– Ну что за формулировка, Елена Константиновна? – мягко досадует Юрий Михайлович. – Вы же скажете то, что думаете. И что же плохого в том, что ваше мнение совпадет с мнением большинства?
– Дело не в большинстве, – терпеливо объясняет Гвоздилова. – Своим мнением я поддержу ваше мнение. А поддерживать вас – аморально.
– Кого это – вас? – Юрий Михайлович срывается на фельдфебельский тон. – Народ, партию, правительство?
– У вас мания величия, – спокойно отвечает Гвоздилова. – Вас – это лично вас. И вам подобных. А таких в стране много.

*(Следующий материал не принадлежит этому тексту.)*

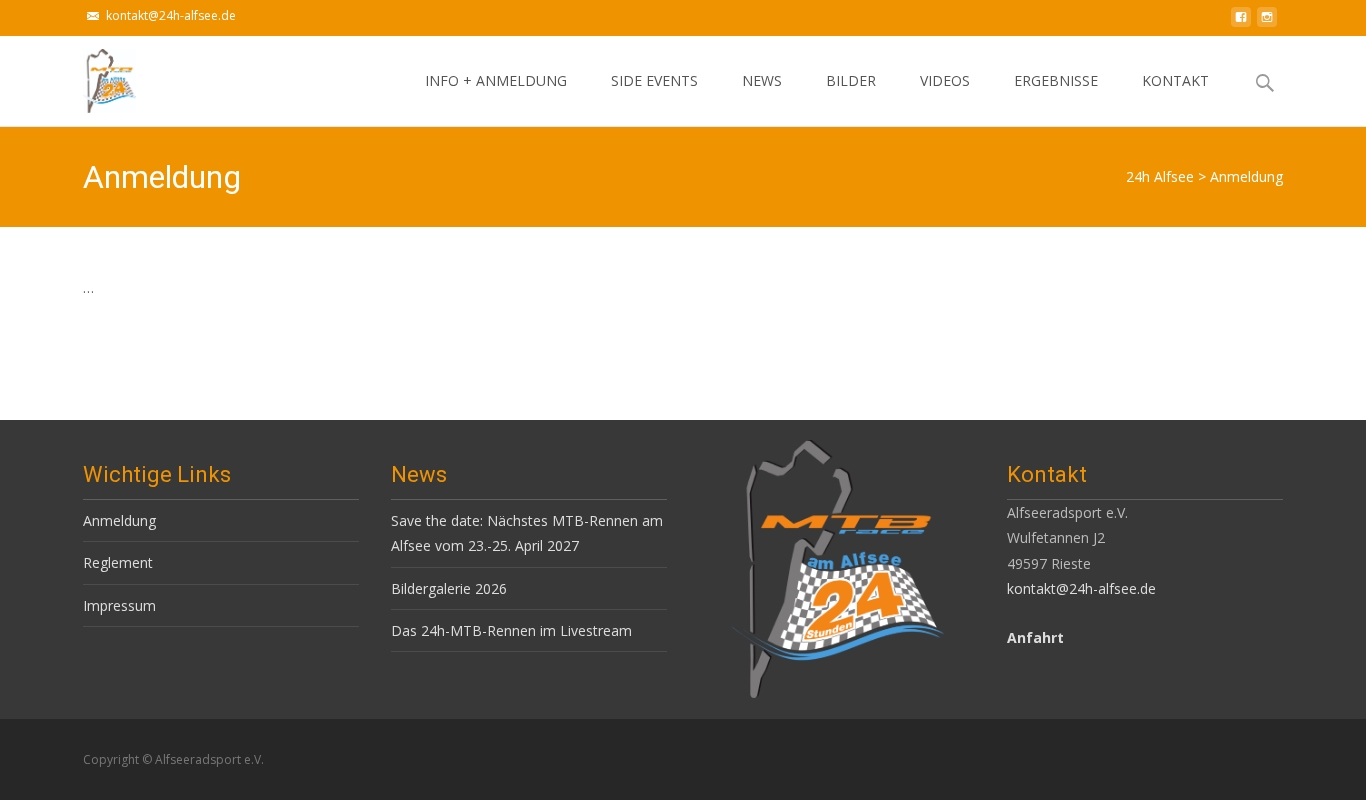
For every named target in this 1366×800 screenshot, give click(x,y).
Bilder (851, 80)
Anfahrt (1035, 637)
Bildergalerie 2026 (449, 588)
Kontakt (1175, 80)
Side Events (654, 80)
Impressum (119, 605)
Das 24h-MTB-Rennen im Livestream (511, 630)
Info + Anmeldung (496, 80)
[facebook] (1241, 22)
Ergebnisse (1056, 80)
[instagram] (1267, 22)
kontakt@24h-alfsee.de (171, 15)
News (762, 80)
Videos (945, 80)
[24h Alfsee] (93, 76)
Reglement (118, 562)
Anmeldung (119, 520)
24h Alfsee (1160, 176)
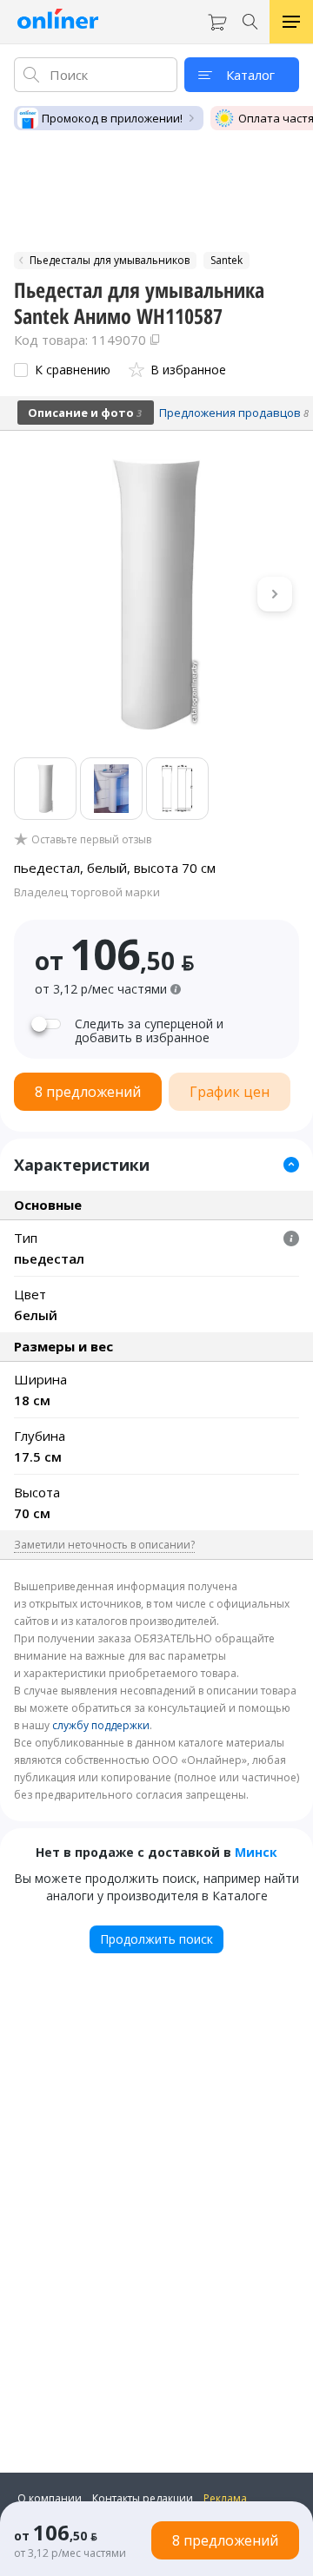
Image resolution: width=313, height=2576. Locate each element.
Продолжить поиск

– Вы хотите меня оскорбить? – глаза Юрия Михайловича наливаются металлической синевой. – Это очень рискованно, Елена Константиновна!
– Вас нельзя оскорбить. Вы счастливый человек. Знаете поговорку: самый счастливый человек тот, кто не знает степени своего несчастья…
Гвоздилова безмятежно смотрит на Юрия Михайловича и ослепительно улыбается. Марлен Дитрих. Небожительница. Кинозвезда.
* * *
…В узком проеме плохо прикрытой женской гримуборной вот уже несколько минут настырно маячит какая-то фигура.
– Девочки, смотрите! – фыркает полуголая Ниночка. – Скоро нам придется раздеваться при них!.. Да вы входите, молодой человек, вам же оттуда не видно!..
Сима рывком распахивает дверь. Наблюдатель слегка отшатывается, но на его лице нет и тени смущения. Тухлый взгляд. Профессиональное выражение задумчивой рассеянности.
– Глупая ты, Нинка! – говорит Сима, не отрывая насмешливого взгляда от наблюдателя. – Нужны ему твои сиськи!.. У него тут дела посерьезней. Он контрреволюцию ищет. Правда, шурик?..
– Я не Шурик! – с достоинством отвечает застигнутый. – Меня зовут Евгений. А если быть совсем точным, то Евгений Александрович.
– Иди ты!.. – изумляется Сима. – У тебя ведь, поди, и фамилия есть?.. Но все равно, ты шурик! Все вы, Евгений Александрович, шурики!..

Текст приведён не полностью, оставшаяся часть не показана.